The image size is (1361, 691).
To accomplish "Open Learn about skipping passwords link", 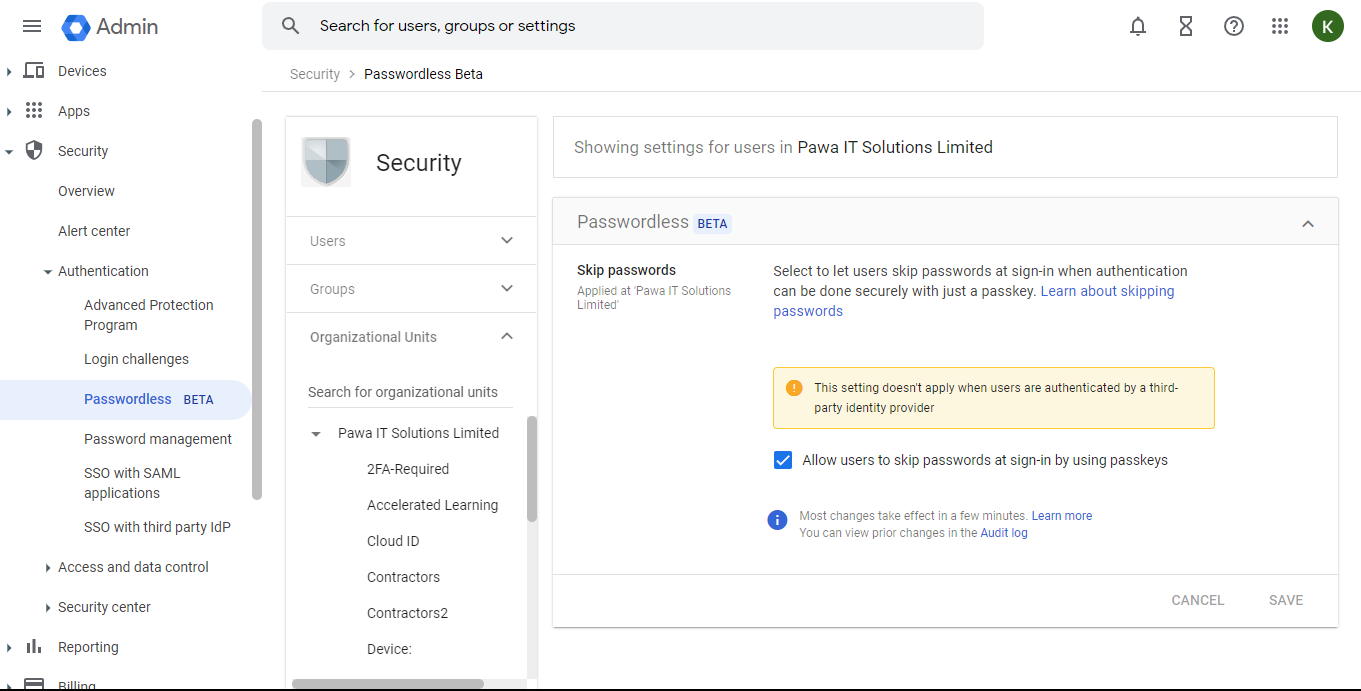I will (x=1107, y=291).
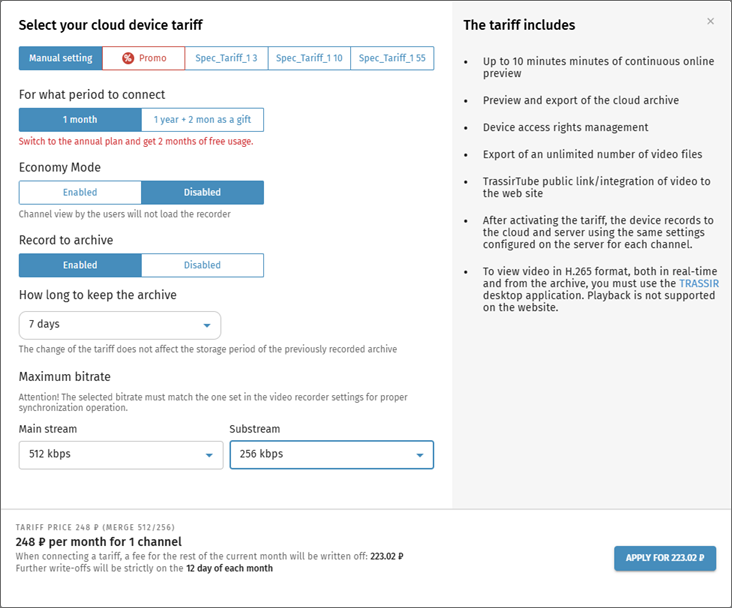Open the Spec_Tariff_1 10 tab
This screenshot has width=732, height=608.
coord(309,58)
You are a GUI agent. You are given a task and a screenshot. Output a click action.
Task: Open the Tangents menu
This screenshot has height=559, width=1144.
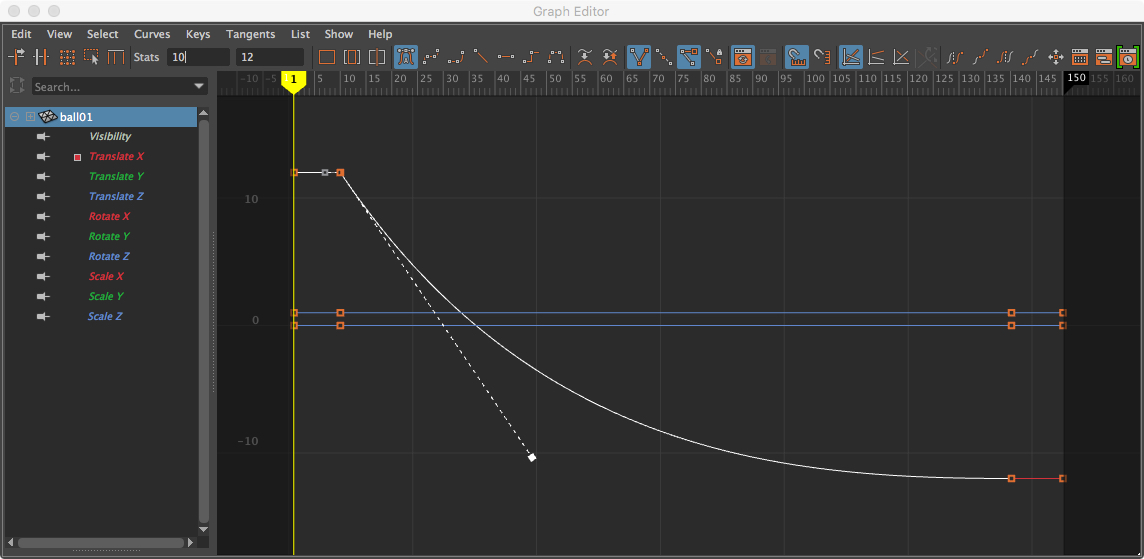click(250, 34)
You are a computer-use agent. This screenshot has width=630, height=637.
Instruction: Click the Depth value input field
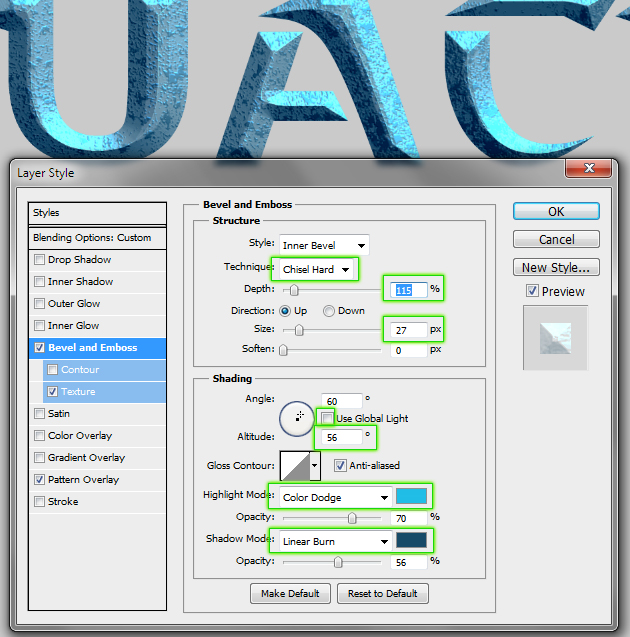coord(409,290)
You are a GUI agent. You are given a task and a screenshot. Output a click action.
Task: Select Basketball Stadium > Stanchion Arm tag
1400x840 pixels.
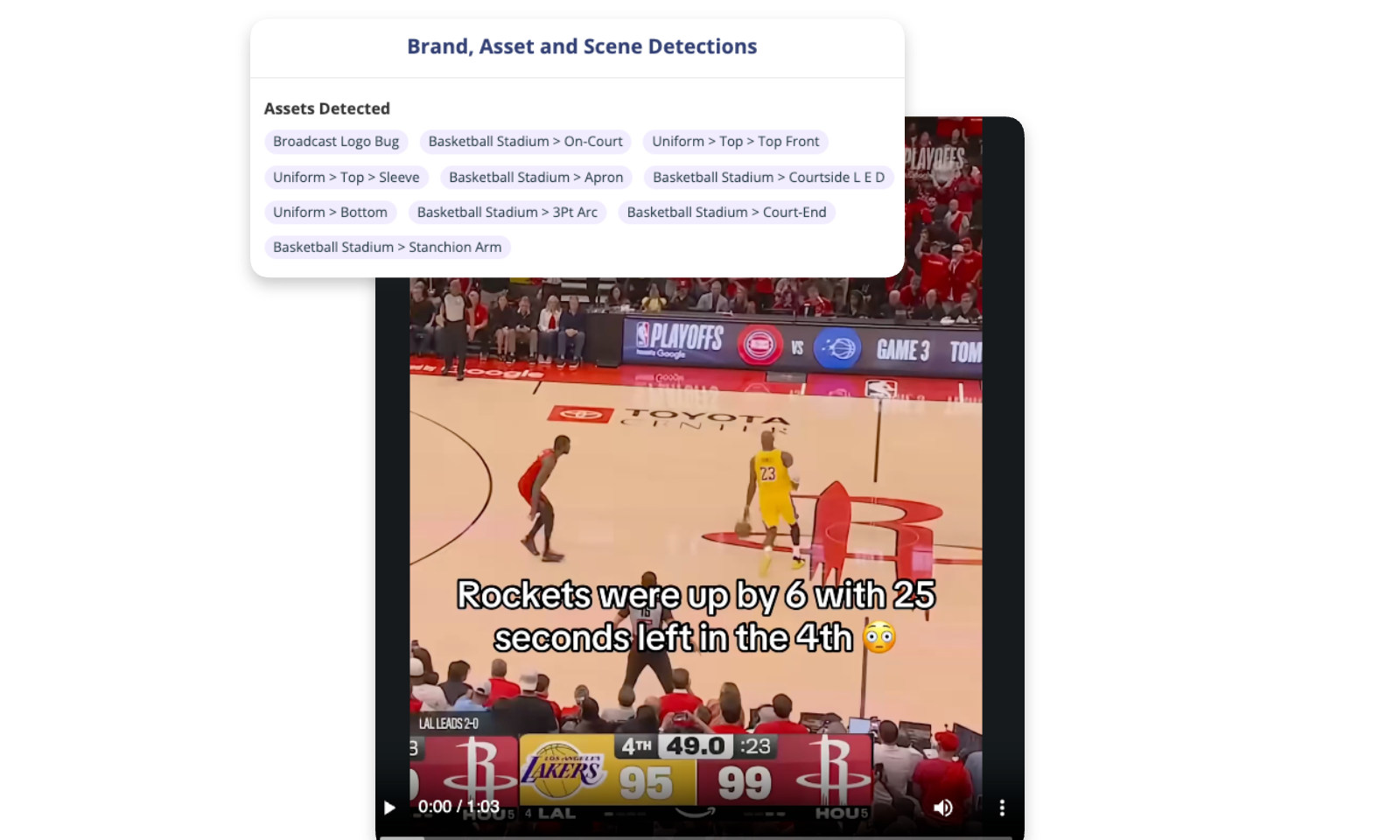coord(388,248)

##########

» Work required
Retype, word for word, the lines from the one with "Task: Select Basketball" through the last line of the entries above, and only those lines. Leave pictures out.

» Answer box
Task: Select Basketball Stadium > Stanchion Arm tag
1400x840 pixels.
coord(388,248)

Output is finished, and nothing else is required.